## PROBLEM DESCRIPTION
Copy out the material word for word, starting at the line that contains "Task: Click the info" and ending at the final line of the material, with both ends included.

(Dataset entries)
********

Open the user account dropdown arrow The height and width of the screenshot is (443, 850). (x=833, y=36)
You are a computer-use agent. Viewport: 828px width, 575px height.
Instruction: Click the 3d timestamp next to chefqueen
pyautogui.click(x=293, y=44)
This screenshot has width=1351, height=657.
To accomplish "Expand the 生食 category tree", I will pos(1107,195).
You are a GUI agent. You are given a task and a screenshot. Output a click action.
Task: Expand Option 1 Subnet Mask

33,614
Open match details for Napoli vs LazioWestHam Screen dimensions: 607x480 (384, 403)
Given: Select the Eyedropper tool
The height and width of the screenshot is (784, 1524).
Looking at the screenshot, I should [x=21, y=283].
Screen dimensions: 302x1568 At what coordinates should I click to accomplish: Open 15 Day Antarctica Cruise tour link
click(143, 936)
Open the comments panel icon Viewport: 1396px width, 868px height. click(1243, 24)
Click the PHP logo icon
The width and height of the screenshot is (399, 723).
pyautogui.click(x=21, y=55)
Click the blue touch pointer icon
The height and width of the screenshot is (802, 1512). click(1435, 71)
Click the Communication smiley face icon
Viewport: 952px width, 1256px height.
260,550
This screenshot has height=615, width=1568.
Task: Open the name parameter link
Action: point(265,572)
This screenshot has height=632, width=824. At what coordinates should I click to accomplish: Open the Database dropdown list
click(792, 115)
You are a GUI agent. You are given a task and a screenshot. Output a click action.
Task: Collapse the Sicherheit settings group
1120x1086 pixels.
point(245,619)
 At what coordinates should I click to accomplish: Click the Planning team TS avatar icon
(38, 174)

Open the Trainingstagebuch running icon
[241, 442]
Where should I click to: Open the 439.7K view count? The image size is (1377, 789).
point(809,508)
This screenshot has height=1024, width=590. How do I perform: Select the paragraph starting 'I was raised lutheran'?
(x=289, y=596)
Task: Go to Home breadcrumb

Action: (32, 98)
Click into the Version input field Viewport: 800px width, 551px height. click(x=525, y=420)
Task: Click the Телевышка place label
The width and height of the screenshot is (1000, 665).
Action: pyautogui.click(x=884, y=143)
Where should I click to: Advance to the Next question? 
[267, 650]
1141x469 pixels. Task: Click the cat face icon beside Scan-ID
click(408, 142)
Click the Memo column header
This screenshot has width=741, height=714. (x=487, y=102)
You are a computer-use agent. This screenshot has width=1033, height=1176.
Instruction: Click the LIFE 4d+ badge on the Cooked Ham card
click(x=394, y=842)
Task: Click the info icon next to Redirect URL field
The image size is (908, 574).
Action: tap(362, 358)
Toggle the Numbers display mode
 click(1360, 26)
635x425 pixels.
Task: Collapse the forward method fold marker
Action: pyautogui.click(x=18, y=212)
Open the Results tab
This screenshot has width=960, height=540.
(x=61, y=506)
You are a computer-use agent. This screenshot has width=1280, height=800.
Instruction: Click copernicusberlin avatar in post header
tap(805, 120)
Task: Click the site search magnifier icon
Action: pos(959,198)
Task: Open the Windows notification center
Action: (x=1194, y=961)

********

## EXERCISE OUTPUT
Task: Click the info icon next to Redirect URL field
The image size is (908, 574).
Action: tap(362, 358)
Toggle the Numbers display mode
 click(1360, 26)
635x425 pixels.
Task: Collapse the forward method fold marker
Action: pyautogui.click(x=18, y=212)
Open the Results tab
This screenshot has width=960, height=540.
(x=61, y=506)
You are a computer-use agent. This screenshot has width=1280, height=800.
Instruction: Click copernicusberlin avatar in post header
tap(805, 120)
Task: Click the site search magnifier icon
Action: pos(959,198)
Task: Open the Windows notification center
Action: (x=1194, y=961)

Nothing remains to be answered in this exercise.